10/10
"People talk without understanding each other."
30 December 2019
Warning: Spoilers
"Girlfriend now,I have a have a girlfriend now ,No way, no how I get a girlfriend now."

With a Italian viewing challenge and best films of 1955 poll taking place on ICM,I looked for titles I could cross both with.Picking this up years ago after hearing it mentioned in the commentary for the doc Z Channel: A Magnificent Obsession (2004),I decided to finally spend time with the girlfriends.

View on the film:

Featuring a detailed booklet, Masters of Cinema present a superb transfer, with the picture being crystal clear whilst retaining a film grain,and the soundtrack being smooth.

Stating in a interview that filming had to be stopped for 2 and a half months due to the original studio going bust, co-writer/(with Suso Cecchi D'Amico and Alba De Cespedes) directing auteur Michelangelo Antonioni & his regular cinematographer from this era Gianni Di Venanzo layer foundation over the behind the scenes troubles, to magnificently gaze at the progression of Antonioni's recurring motifs.

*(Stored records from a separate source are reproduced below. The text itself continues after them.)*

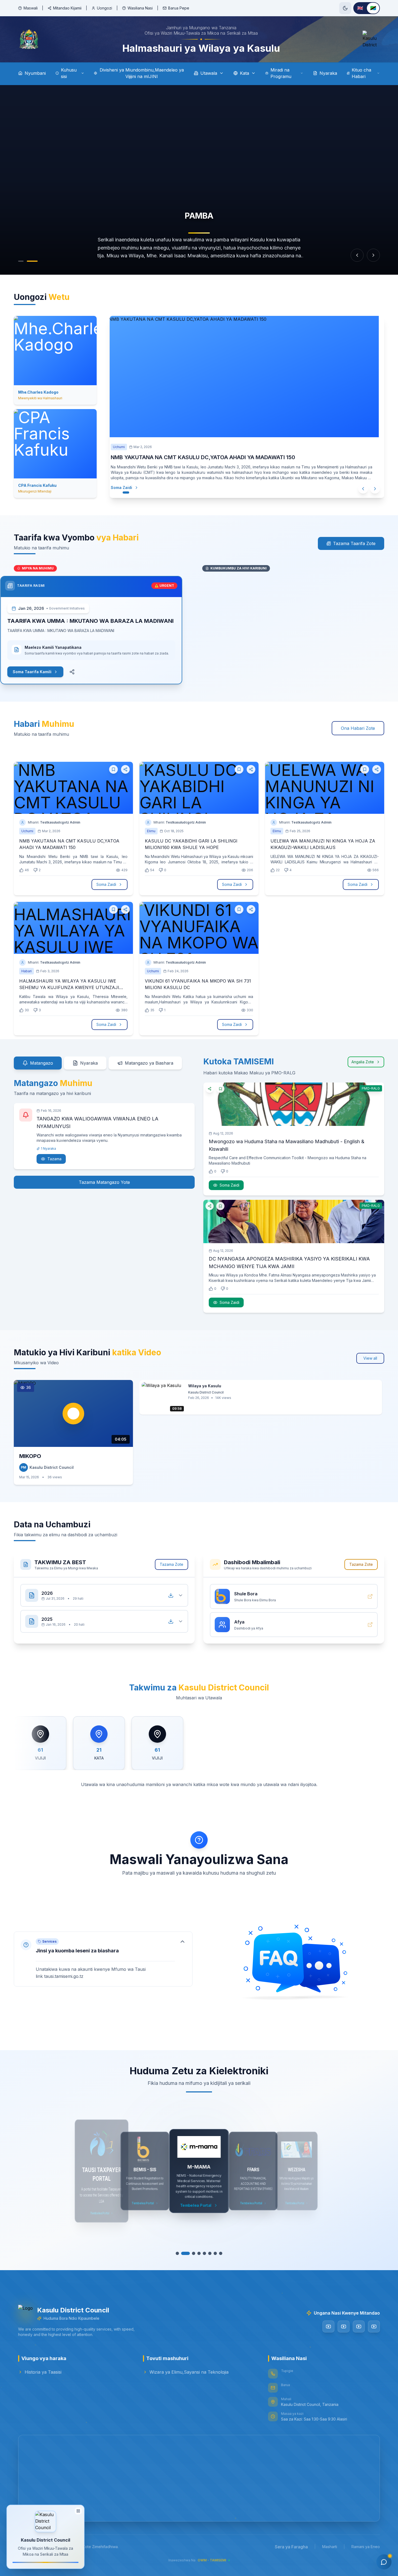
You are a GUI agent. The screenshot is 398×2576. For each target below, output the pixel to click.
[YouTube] (328, 2326)
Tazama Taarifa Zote (354, 543)
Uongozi (104, 8)
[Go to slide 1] (21, 261)
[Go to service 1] (177, 2253)
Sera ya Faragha (291, 2546)
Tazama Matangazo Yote (104, 1182)
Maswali (31, 8)
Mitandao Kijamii (67, 8)
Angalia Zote (362, 1061)
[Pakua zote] (171, 1595)
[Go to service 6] (207, 2253)
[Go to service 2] (182, 2253)
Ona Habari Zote (358, 728)
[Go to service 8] (220, 2253)
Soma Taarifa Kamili (45, 671)
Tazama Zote (171, 1564)
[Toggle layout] (78, 2511)
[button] (103, 1959)
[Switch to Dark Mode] (345, 8)
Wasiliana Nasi (140, 8)
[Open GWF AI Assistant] (384, 2561)
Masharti (329, 2546)
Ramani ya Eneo (365, 2546)
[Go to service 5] (199, 2253)
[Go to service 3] (188, 2253)
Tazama (54, 1158)
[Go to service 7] (215, 2253)
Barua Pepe (178, 8)
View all (370, 1358)
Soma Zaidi (132, 487)
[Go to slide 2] (32, 261)
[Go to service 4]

Inviting the audience in with a opening shot of Clelia looking in a bathroom mirror of her hotel room, as a glamorous dressed Rosetta lays dying from a overdose in the adjoining room,Antonioni perfectly captures his distinctive stylisation, reflecting in the recurring use of mirrors and glass surfaces the detachment the girlfriends have from the image/person looking back at them,which shines onto elegant, long, stilted wide-shots subtly building a separation between the girlfriends and the viewer.

Entering each of their households, Antonioni highlights the beauty of each girlfriend in close-ups set against a earthy, (separated by their high-class living) ravaged landscape.

Getting the role just two days before filming began after turning heads with a photo shoot,Madeleine Fischer gives a terrific turn as Rosetta, with Fischer using the limited number of credits she had gathered to give Rosetta a dying wallflower innocence, looking outwards as all around her become more insular.

Later called the "Diva" of the set who "felt that she had to act as such,without success." by Antonionoi, the beautiful Eleonora Rossi Drago gives a magnetic performance as Clelia, with her state of being a outsider entering Rosetta's friendships, leading Drago to emphasize a separation between Clelia and the girlfriends.

Freely adapting Cesare Pavese's novel, the writers welcome the girlfriends with outstanding dialogue pulling on how even when they appear deep in conversation,everyone is reflecting complete isolation and a inability to process difference of opinion. Stated later by Antonionoi that he directed each actress in different ways, the writers dress each of the girlfriends in wonderfully at odds styles, from the outward looking Rosetta and the glamour of Momina, (played by Hammer Girl Yvonne Furneaux) to Clelia standing as a square peg in the middle of the girlfriends.